• WHAT IS REQUIRED:
Search the entries below for the string "agent" and copy the lines that hold it.

MATERIAL FOR THE TASK section start

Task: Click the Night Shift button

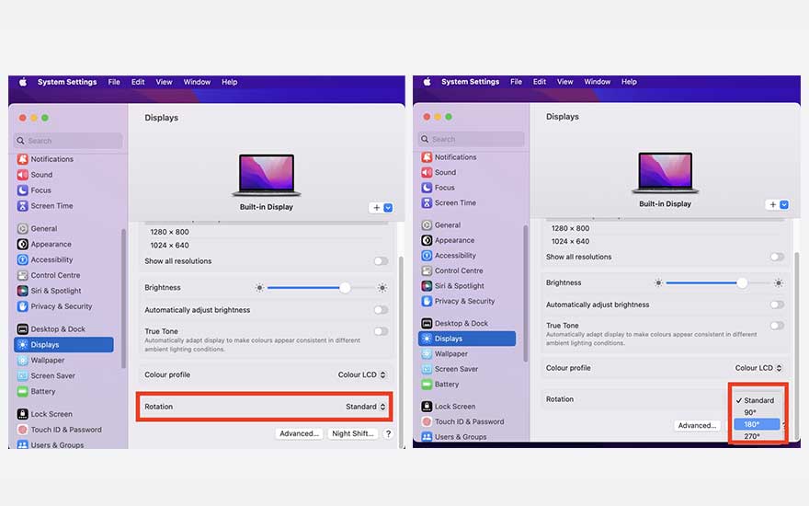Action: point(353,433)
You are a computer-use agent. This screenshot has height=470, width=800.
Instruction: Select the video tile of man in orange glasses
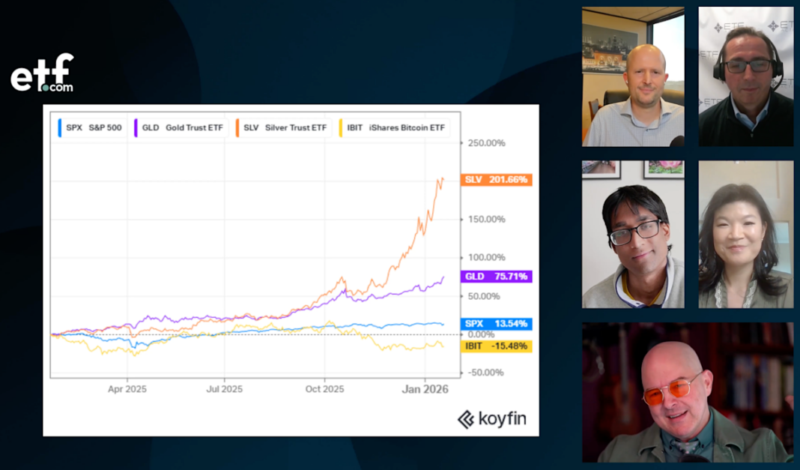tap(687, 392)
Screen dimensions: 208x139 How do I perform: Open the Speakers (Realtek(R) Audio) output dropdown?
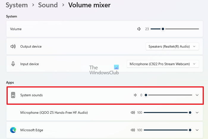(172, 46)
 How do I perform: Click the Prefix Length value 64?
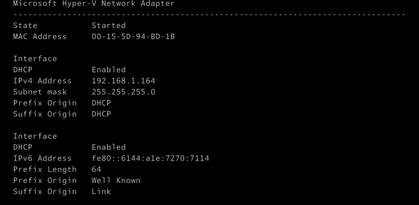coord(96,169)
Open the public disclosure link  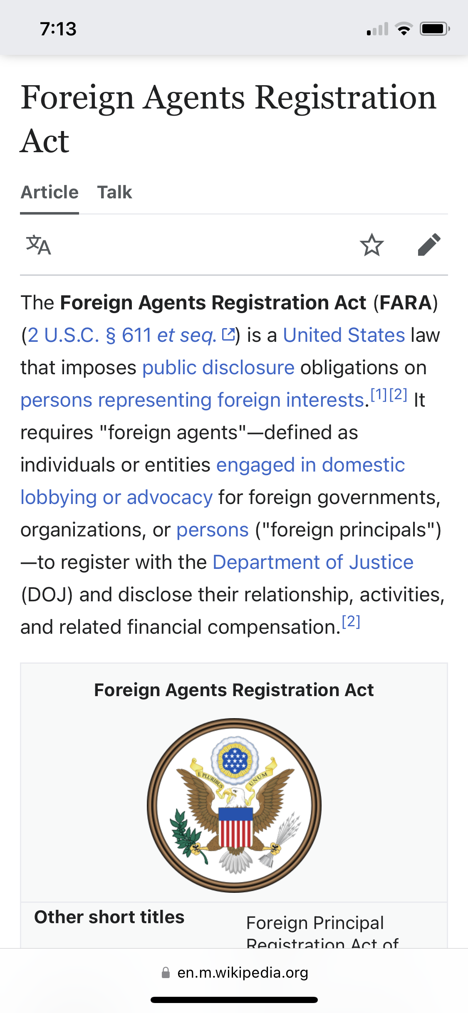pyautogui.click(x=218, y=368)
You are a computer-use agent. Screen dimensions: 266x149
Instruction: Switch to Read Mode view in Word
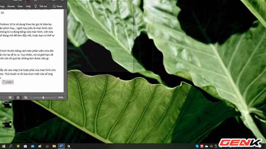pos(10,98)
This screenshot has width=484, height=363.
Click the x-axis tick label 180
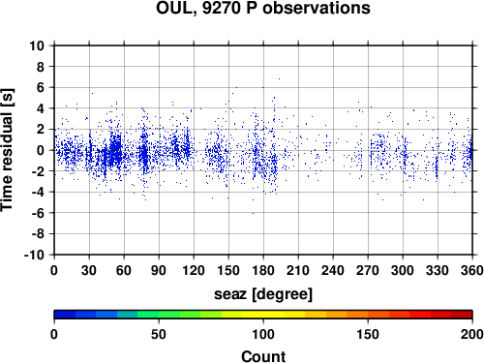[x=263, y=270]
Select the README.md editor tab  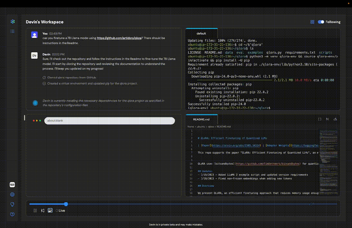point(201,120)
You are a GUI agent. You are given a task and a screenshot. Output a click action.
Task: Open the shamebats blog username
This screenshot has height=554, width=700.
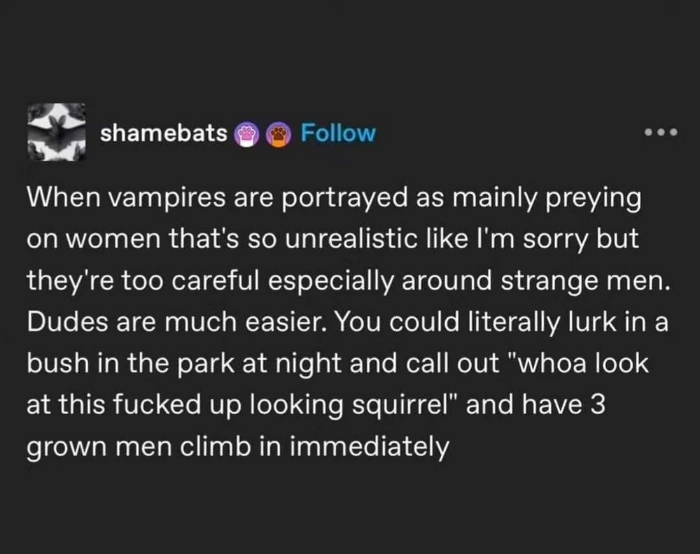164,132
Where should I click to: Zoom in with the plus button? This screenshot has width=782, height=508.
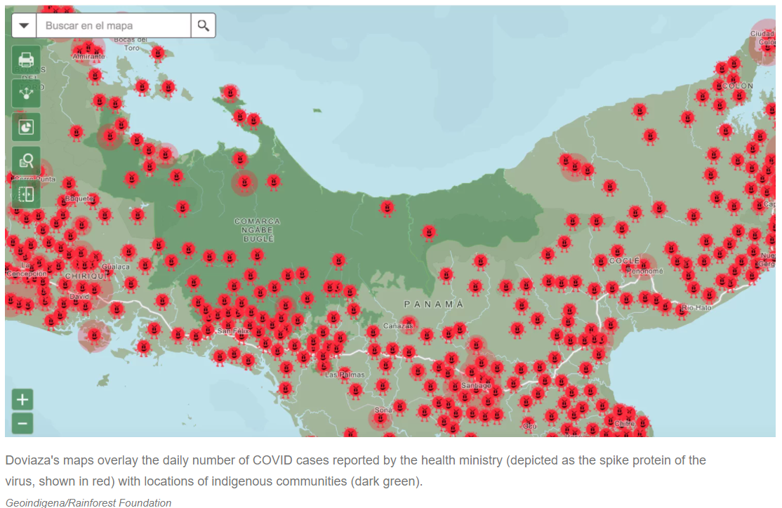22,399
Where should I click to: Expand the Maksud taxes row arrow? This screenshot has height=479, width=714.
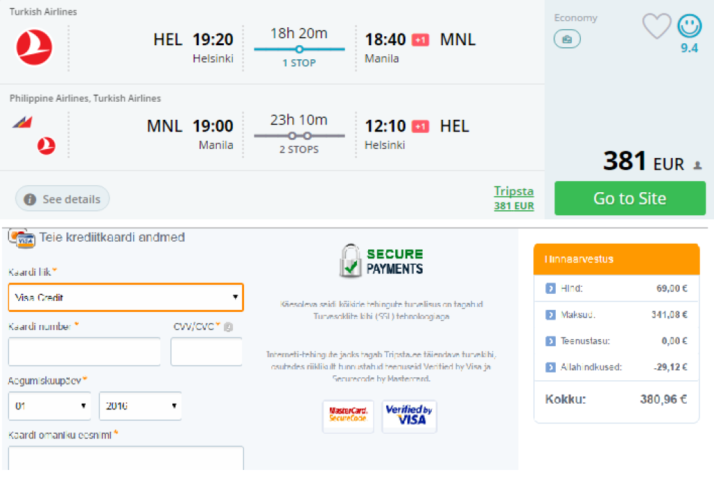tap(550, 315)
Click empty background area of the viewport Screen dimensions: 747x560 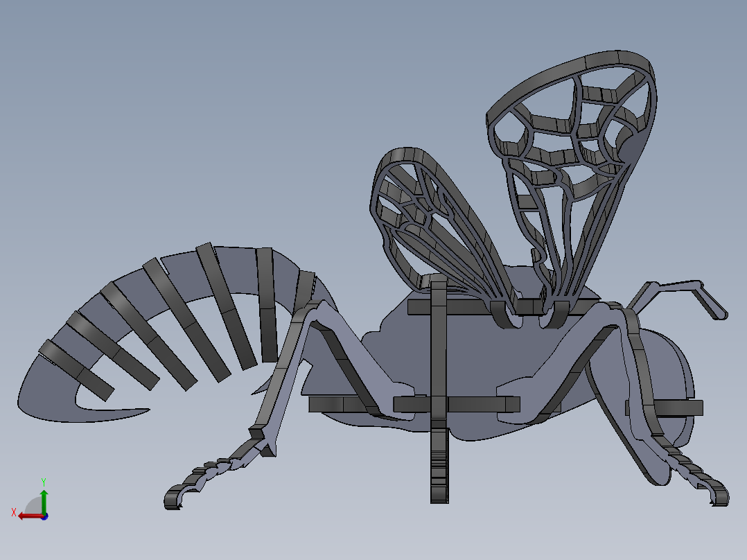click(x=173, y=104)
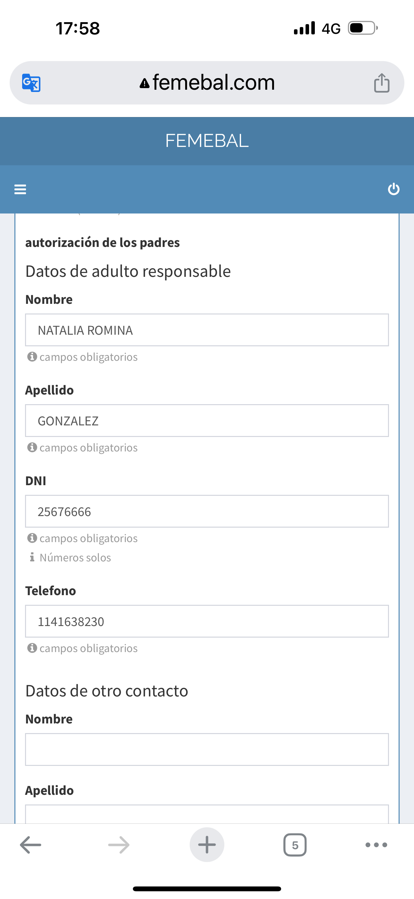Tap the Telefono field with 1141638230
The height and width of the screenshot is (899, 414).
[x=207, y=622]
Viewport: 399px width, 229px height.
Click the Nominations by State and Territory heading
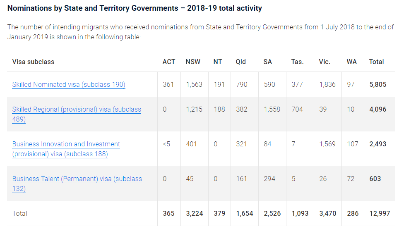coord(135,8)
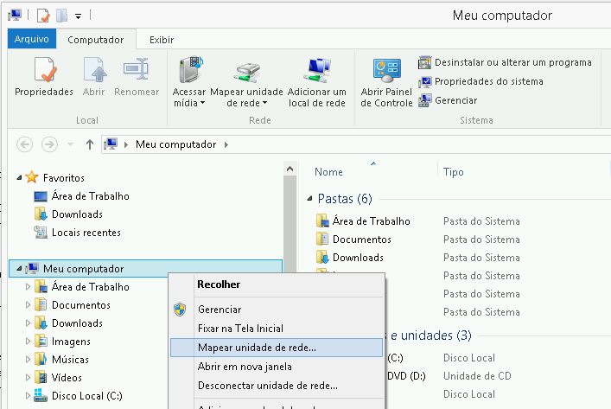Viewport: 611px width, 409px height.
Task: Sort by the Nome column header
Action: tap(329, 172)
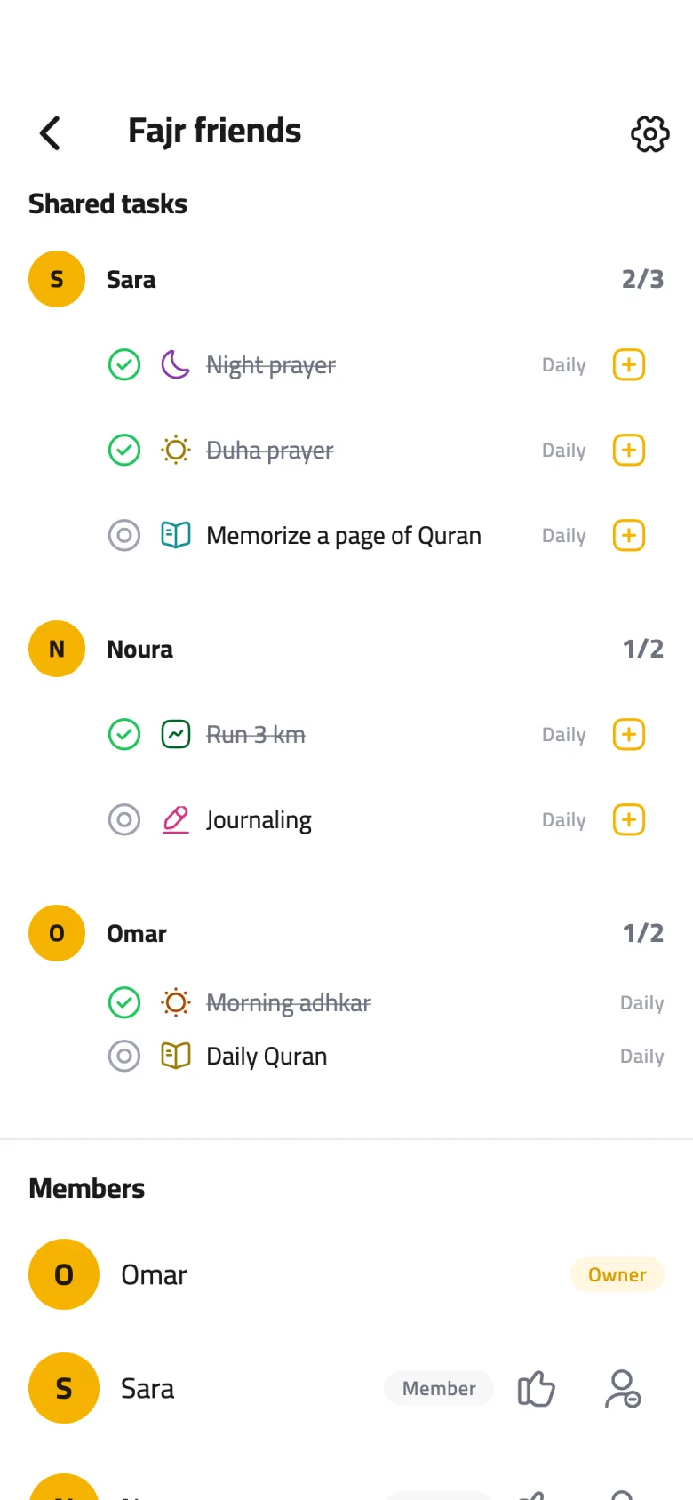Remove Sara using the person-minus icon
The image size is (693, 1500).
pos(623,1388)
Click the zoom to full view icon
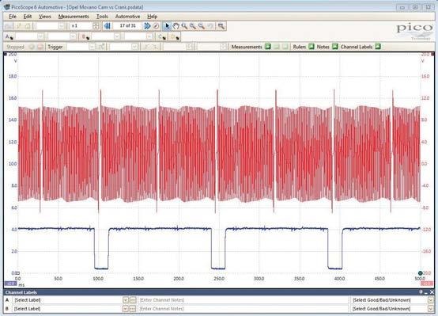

MATERIAL FOR THE TASK section end

• OUTPUT BELOW:
You are a computer-use agent. This screenshot has height=470, width=800.
You are a computer-use agent. Screen dimensions: 266x149
You are a GUI agent. You are given a task and a screenshot. Output a click action.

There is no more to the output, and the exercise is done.